The SOPMOD M4 Kit also includes Trijicon’s ACOG Model RX01M4A1 Reflex Sight under the nomenclature Reflex Sight (RS) as a compliment to the 4×32 sight described above. The RS is a 1x day optic intended primarily for CQB/CRE ranges while still enhancing target acquisition and accuracy to a range of 300 meters. Like the 4×32 sight, the RS uses tritium to illuminate the reticle dot for low light and night operations. The dot is also illuminated by ambient light through a fiber optic cable that gathers light from beneath the lens. The collimator system eliminates parallax, so that if the dot appears on the target, it is properly aligned, regardless of the angle from which it is viewed. The design of the sight also provides for a virtually unobstructed view of the target. Like the DOS described above, it allows the shooter to employ the “both eyes open” aiming technique that enhances speed and accuracy at all ranges. The amber dot of the RS is identical to the DOS reticle frequency and thus is fully compatible with all night vision devices. The RS can be mounted either on the receiver rail or forward on the Rail Interface System, at the option of the user.
The question of why amber versus red reticles were used may be raised by some readers and the answer is because of night vision. Simply stated, amber is less destructive of night vision capability than red. The human eye is actually “night blind” at its exact center, where vision is sharpest. This is why, in the days before night vision devices, infantrymen (this writer included) were trained to observe at night without directly scanning the terrain and then to focus once something was detected. The rods that provide night vision are not affected by the amber glow, which is normally centered in the “night blind” area of the eye. In addition, of course, the amber color of the SOPMOD M4 sights do not affect night vision optics. The RS is issued with a polarizing filter for use under special conditions or with a flashlight, where it improves aiming dot contrast. The filter is not compatible with night vision devices. The RS is also issued with an accessory dust cover for use in extreme conditions.

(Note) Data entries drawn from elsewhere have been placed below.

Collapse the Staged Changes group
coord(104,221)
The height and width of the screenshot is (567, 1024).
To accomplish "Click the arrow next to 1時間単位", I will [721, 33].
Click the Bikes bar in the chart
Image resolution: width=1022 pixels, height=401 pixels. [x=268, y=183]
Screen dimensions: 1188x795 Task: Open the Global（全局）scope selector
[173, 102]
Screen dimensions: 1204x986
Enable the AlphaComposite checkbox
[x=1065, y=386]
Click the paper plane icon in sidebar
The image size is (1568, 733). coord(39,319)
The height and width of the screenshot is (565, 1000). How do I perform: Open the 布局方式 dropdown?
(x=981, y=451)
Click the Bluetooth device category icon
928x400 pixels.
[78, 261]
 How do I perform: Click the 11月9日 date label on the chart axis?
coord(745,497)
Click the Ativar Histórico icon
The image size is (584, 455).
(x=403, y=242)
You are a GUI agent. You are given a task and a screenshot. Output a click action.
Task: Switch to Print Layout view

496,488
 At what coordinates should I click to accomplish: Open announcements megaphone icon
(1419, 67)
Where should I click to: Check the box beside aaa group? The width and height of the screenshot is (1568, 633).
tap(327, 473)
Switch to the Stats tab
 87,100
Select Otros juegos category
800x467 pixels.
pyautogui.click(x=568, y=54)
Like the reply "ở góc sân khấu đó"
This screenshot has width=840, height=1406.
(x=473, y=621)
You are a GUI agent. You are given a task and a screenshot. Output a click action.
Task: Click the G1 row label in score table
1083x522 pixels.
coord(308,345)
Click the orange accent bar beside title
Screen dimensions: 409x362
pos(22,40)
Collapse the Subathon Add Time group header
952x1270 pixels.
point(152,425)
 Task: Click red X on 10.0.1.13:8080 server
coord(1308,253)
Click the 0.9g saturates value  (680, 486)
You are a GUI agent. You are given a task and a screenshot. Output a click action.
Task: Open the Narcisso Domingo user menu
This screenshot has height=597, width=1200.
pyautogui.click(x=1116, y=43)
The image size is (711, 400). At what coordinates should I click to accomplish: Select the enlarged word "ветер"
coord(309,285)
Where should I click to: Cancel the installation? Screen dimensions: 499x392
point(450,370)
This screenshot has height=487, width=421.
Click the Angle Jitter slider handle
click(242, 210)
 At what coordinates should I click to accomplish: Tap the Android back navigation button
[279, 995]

When the carrying handle/rear sight assembly is removed, the military recommends that the Backup Iron Sight (BIS) be installed at all times. This is an excellent policy because although modern optical sights are extremely reliable, one of Murphy’s Laws of Combat dictates that the most critical piece of gear will “go south” at the most inopportune time. Moreover, optical sights are complicated devices and thus susceptible to the “breakdown” law, while “iron” sights are about as simple as aiming devices can get. The sight used in the SOPMOD M4 Kit is simply clamped at the last notch of the receiver rail and folded down out of the way unless it is needed. The BIS is adjustable only for windage in .5 MOA increments. Elevation is adjusted using the front sight. The BIS is intended for use from CQB/CRE range to 300 meters. Once the BIS is zeroed, it can also be used to obtain an approximate zero for other accessory sights, although shooting with sights “zeroed” in such a manner is recommended only to a maximum of 100 meters.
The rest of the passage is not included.